_Records for processing_:
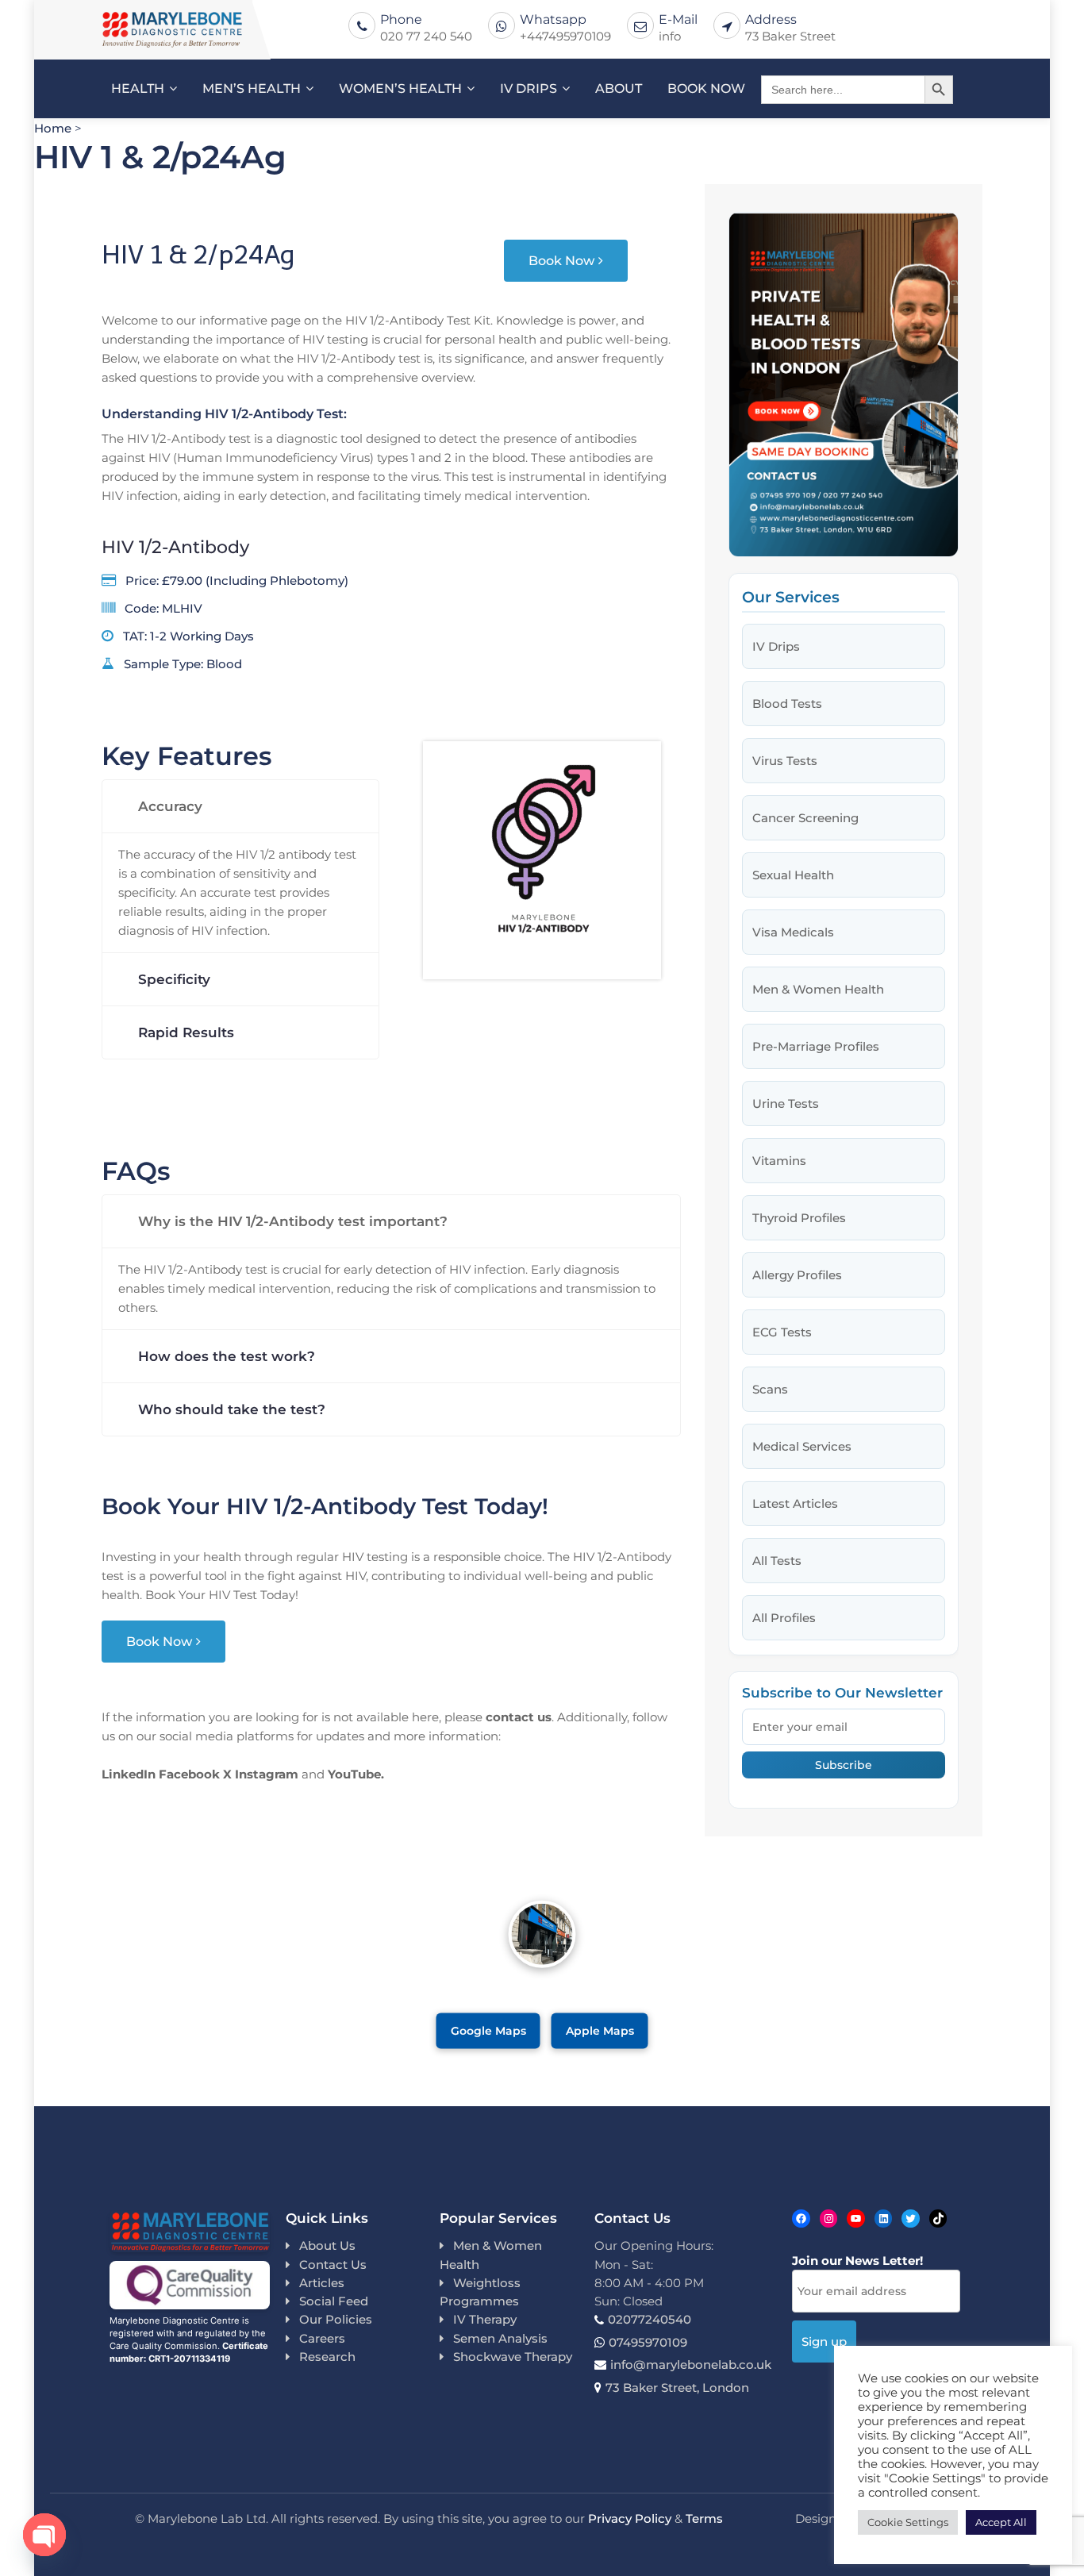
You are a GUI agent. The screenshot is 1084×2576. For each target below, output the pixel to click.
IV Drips (776, 646)
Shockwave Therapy (512, 2356)
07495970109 (648, 2342)
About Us (327, 2245)
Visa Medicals (793, 932)
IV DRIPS (528, 88)
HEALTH (137, 88)
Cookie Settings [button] (907, 2522)
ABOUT (618, 88)
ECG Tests (782, 1332)
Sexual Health (793, 874)
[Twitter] (910, 2218)
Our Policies (335, 2319)
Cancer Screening (805, 817)
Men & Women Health (818, 989)
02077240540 (649, 2319)
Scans (770, 1389)
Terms (704, 2518)
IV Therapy (485, 2319)
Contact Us (333, 2264)
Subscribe (843, 1765)
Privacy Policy (629, 2518)
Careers (322, 2338)
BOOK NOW (706, 88)
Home (52, 128)
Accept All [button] (1001, 2522)
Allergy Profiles (797, 1274)
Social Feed (333, 2301)
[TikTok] (938, 2218)
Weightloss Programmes (480, 2292)
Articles (321, 2282)
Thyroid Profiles (799, 1217)
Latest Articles (795, 1503)
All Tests (776, 1560)
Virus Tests (784, 760)
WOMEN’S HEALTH (400, 88)
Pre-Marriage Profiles (815, 1046)
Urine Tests (785, 1103)
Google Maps (488, 2031)
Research (327, 2356)
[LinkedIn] (884, 2218)
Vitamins (779, 1160)
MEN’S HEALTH (251, 88)
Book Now (561, 260)
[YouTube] (856, 2218)
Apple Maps (600, 2031)
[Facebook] (801, 2218)
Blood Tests (787, 703)
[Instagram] (829, 2218)
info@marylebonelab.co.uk (690, 2364)
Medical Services (801, 1446)
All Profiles (784, 1617)
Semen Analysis (500, 2338)
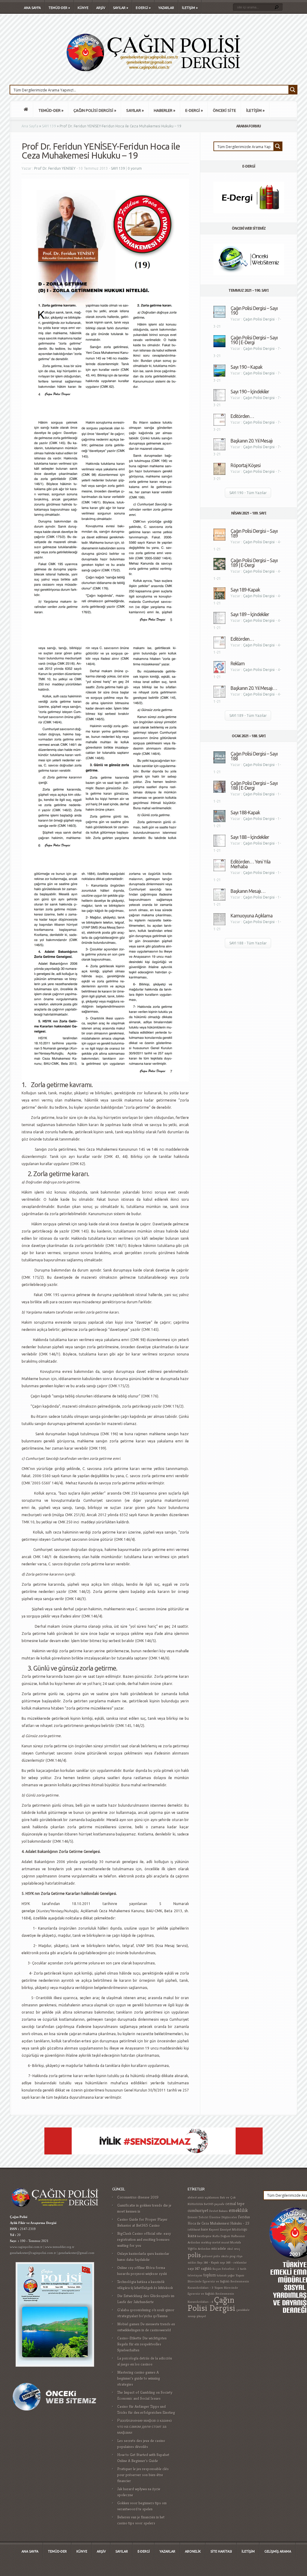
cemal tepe (235, 2203)
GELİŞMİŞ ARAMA (277, 2551)
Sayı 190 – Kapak (246, 367)
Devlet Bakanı (218, 2211)
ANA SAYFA (32, 8)
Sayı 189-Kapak (245, 589)
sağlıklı (206, 2268)
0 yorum (135, 168)
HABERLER (164, 110)
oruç (237, 2249)
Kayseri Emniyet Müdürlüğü (228, 2230)
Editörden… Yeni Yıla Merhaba (250, 864)
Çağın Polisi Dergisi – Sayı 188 (254, 756)
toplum (209, 2275)
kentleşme (204, 2236)
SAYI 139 (49, 126)
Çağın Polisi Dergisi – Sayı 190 (254, 311)
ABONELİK (193, 2551)
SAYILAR (120, 8)
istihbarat (194, 2230)
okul (230, 2249)
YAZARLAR (166, 8)
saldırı (192, 2262)
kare (204, 2229)
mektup (206, 2242)
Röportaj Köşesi (246, 465)
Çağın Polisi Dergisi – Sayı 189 (254, 533)
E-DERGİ (143, 8)
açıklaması (212, 2197)
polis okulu (221, 2256)
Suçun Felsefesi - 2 (226, 2269)
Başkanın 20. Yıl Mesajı (252, 440)
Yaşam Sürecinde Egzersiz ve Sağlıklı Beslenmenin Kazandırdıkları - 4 (213, 2295)
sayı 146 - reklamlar (233, 2262)
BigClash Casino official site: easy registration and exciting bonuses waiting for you (144, 2239)
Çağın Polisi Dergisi (259, 319)
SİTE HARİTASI (221, 2551)
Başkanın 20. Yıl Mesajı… (254, 688)
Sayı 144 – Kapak (208, 2262)
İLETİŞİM (190, 8)
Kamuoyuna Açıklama (252, 915)
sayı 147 (194, 2268)
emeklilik (238, 2210)
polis (194, 2255)
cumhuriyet (198, 2210)
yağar (231, 2275)
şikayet (201, 2316)
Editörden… (242, 416)
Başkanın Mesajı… (248, 891)
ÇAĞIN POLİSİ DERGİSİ (94, 110)
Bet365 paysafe (214, 2204)
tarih (243, 2269)
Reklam (238, 663)
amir (201, 2197)
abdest (192, 2197)
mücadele (218, 2248)
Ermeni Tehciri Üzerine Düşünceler (212, 2217)
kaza (192, 2235)
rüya (240, 2256)
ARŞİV (100, 8)
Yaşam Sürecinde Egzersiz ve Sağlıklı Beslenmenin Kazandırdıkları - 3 (218, 2281)
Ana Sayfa (30, 126)
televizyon (195, 2275)
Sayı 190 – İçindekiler (250, 391)
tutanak (222, 2275)
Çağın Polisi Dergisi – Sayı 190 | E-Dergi (254, 340)
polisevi (207, 2256)
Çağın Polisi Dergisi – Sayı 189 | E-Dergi (254, 563)
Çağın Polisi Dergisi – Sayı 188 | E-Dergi (254, 785)
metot (216, 2242)
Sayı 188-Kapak (245, 812)
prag (233, 2256)
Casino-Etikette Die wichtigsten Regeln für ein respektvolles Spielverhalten (142, 2344)
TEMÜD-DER (59, 8)
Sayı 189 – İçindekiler (250, 614)
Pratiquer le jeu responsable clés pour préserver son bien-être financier (143, 2474)
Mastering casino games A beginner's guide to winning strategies (138, 2378)
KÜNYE (83, 8)
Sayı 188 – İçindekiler (250, 837)
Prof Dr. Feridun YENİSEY (55, 168)
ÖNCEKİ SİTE (224, 110)
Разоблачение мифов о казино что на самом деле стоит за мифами (144, 2426)
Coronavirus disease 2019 (138, 2197)
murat (225, 2242)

_Work instruction_: Reproduce the material above verbatim; omit every picture.

_Answer space_:
You are a GUI agent. The screenshot is 1084×2576. For each target below, output the pixel to click.
IV Drips (776, 646)
Shockwave Therapy (512, 2356)
07495970109 (648, 2342)
About Us (327, 2245)
Visa Medicals (793, 932)
IV DRIPS (528, 88)
HEALTH (137, 88)
Cookie Settings [button] (907, 2522)
ABOUT (618, 88)
ECG Tests (782, 1332)
Sexual Health (793, 874)
[Twitter] (910, 2218)
Our Policies (335, 2319)
Cancer Screening (805, 817)
Men & Women Health (818, 989)
02077240540 (649, 2319)
Scans (770, 1389)
Terms (704, 2518)
IV Therapy (485, 2319)
Contact Us (333, 2264)
Subscribe (843, 1765)
Privacy Policy (629, 2518)
Careers (322, 2338)
BOOK NOW (706, 88)
Home (52, 128)
Accept All [button] (1001, 2522)
Allergy Profiles (797, 1274)
Social Feed (333, 2301)
[TikTok] (938, 2218)
Weightloss Programmes (480, 2292)
Articles (321, 2282)
Thyroid Profiles (799, 1217)
Latest Articles (795, 1503)
All Tests (776, 1560)
Virus Tests (784, 760)
WOMEN’S HEALTH (400, 88)
Pre-Marriage Profiles (815, 1046)
Urine Tests (785, 1103)
Google Maps (488, 2031)
Research (327, 2356)
[LinkedIn] (884, 2218)
Vitamins (779, 1160)
MEN’S HEALTH (251, 88)
Book Now (561, 260)
[YouTube] (856, 2218)
Apple Maps (600, 2031)
[Facebook] (801, 2218)
Blood Tests (787, 703)
[Instagram] (829, 2218)
info@marylebonelab.co.uk (690, 2364)
Medical Services (801, 1446)
All Profiles (784, 1617)
Semen Analysis (500, 2338)
cemal tepe (235, 2203)
GELİŞMİŞ ARAMA (277, 2551)
Sayı 190 – Kapak (246, 367)
Devlet Bakanı (218, 2211)
ANA SAYFA (32, 8)
Sayı 189-Kapak (245, 589)
sağlıklı (206, 2268)
0 yorum (135, 168)
HABERLER (164, 110)
oruç (237, 2249)
Kayseri Emniyet Müdürlüğü (228, 2230)
Editörden… Yeni Yıla Merhaba (250, 864)
Çağın Polisi Dergisi – Sayı 188 (254, 756)
toplum (209, 2275)
kentleşme (204, 2236)
SAYI 139 (49, 126)
Çağın Polisi Dergisi – Sayı 190 (254, 311)
ABONELİK (193, 2551)
SAYILAR (120, 8)
istihbarat (194, 2230)
okul (230, 2249)
YAZARLAR (166, 8)
saldırı (192, 2262)
kare (204, 2229)
mektup (206, 2242)
Röportaj Köşesi (246, 465)
Çağın Polisi Dergisi – Sayı 189 (254, 533)
E-DERGİ (143, 8)
açıklaması (212, 2197)
polis okulu (221, 2256)
Suçun Felsefesi - 2 (226, 2269)
Başkanın 20. Yıl Mesajı (252, 440)
Yaşam Sürecinde Egzersiz ve Sağlıklı Beslenmenin Kazandırdıkları - 4 (213, 2295)
sayı 146 - reklamlar (233, 2262)
BigClash Casino official site: easy registration and exciting bonuses waiting for you (144, 2239)
Çağın Polisi Dergisi (259, 319)
SİTE HARİTASI (221, 2551)
Başkanın 20. Yıl Mesajı… (254, 688)
Sayı 144 – Kapak (208, 2262)
İLETİŞİM (190, 8)
Kamuoyuna Açıklama (252, 915)
sayı 147 (194, 2268)
emeklilik (238, 2210)
polis (194, 2255)
cumhuriyet (198, 2210)
yağar (231, 2275)
şikayet (201, 2316)
Editörden… (242, 416)
Başkanın Mesajı… (248, 891)
ÇAĞIN POLİSİ DERGİSİ (94, 110)
Bet365 paysafe (214, 2204)
tarih (243, 2269)
Reklam (238, 663)
amir (201, 2197)
abdest (192, 2197)
mücadele (218, 2248)
Ermeni Tehciri Üzerine Düşünceler (212, 2217)
kaza (192, 2235)
rüya (240, 2256)
ARŞİV (100, 8)
Yaşam Sürecinde Egzersiz ve Sağlıklı Beslenmenin Kazandırdıkları - 3 (218, 2281)
Ana Sayfa (30, 126)
televizyon (195, 2275)
Sayı 190 – İçindekiler (250, 391)
tutanak (222, 2275)
Çağın Polisi Dergisi – Sayı 190 | E-Dergi (254, 340)
polisevi (207, 2256)
Çağın Polisi Dergisi – Sayı 189 | E-Dergi (254, 563)
Çağın Polisi Dergisi – Sayı 188 | E-Dergi (254, 785)
metot (216, 2242)
Sayı 188-Kapak (245, 812)
prag (233, 2256)
Casino-Etikette Die wichtigsten Regeln für ein respektvolles Spielverhalten (142, 2344)
TEMÜD-DER (59, 8)
Sayı 189 – İçindekiler (250, 614)
Pratiquer le jeu responsable clés pour préserver son bien-être financier (143, 2474)
Mastering casino games A beginner's guide to winning strategies (138, 2378)
KÜNYE (83, 8)
Sayı 188 – İçindekiler (250, 837)
Prof Dr. Feridun YENİSEY (55, 168)
ÖNCEKİ SİTE (224, 110)
Разоблачение мифов о казино что на самом деле стоит за мифами (144, 2426)
Coronavirus disease 2019 (138, 2197)
murat (225, 2242)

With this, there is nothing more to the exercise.